= Work order =
Reproduce the entries below verbatim, from the first line through the line containing "category-label-belgium: Belgium is", including both of these lines.

================

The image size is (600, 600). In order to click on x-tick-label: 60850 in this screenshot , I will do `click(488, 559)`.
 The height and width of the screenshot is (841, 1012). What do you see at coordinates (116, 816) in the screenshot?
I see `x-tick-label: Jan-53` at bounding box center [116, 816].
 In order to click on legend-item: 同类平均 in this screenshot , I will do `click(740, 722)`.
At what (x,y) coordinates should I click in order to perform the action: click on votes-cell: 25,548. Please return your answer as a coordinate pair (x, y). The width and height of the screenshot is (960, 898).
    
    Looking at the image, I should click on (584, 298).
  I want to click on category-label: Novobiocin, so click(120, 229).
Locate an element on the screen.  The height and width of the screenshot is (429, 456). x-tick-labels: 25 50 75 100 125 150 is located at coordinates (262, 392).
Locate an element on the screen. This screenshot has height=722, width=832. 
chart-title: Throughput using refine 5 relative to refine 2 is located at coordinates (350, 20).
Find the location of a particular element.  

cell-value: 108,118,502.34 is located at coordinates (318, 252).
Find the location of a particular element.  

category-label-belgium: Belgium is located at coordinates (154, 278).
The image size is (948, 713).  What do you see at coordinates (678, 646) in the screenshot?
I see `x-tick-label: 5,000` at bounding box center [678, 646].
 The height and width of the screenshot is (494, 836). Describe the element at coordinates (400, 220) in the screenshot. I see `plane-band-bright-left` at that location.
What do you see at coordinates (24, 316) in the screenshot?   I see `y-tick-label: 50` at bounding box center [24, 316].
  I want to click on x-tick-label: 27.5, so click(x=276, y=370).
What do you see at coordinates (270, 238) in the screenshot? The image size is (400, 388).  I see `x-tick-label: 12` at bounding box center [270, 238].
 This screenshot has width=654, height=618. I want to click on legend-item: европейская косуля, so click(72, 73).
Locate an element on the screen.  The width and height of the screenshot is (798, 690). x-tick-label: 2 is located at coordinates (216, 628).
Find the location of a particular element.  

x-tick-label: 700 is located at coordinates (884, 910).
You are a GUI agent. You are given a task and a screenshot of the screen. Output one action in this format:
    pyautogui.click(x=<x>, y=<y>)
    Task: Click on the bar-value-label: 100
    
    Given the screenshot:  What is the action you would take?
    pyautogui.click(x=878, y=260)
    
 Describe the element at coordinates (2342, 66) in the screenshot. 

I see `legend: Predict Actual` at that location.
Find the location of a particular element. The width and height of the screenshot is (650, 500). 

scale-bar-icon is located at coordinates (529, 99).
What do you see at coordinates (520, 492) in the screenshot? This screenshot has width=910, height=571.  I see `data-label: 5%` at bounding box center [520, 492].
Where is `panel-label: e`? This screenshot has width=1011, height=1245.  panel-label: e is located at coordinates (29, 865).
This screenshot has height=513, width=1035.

================

= Reply to the exercise =
The image size is (600, 600). In order to click on x-tick-label: 60850 in this screenshot , I will do `click(488, 559)`.
 The height and width of the screenshot is (841, 1012). What do you see at coordinates (116, 816) in the screenshot?
I see `x-tick-label: Jan-53` at bounding box center [116, 816].
 In order to click on legend-item: 同类平均 in this screenshot , I will do `click(740, 722)`.
At what (x,y) coordinates should I click in order to perform the action: click on votes-cell: 25,548. Please return your answer as a coordinate pair (x, y). The width and height of the screenshot is (960, 898).
    
    Looking at the image, I should click on (584, 298).
  I want to click on category-label: Novobiocin, so click(120, 229).
Locate an element on the screen.  The height and width of the screenshot is (429, 456). x-tick-labels: 25 50 75 100 125 150 is located at coordinates (262, 392).
Locate an element on the screen. This screenshot has height=722, width=832. 
chart-title: Throughput using refine 5 relative to refine 2 is located at coordinates (350, 20).
Find the location of a particular element.  

cell-value: 108,118,502.34 is located at coordinates (318, 252).
Find the location of a particular element.  

category-label-belgium: Belgium is located at coordinates (154, 278).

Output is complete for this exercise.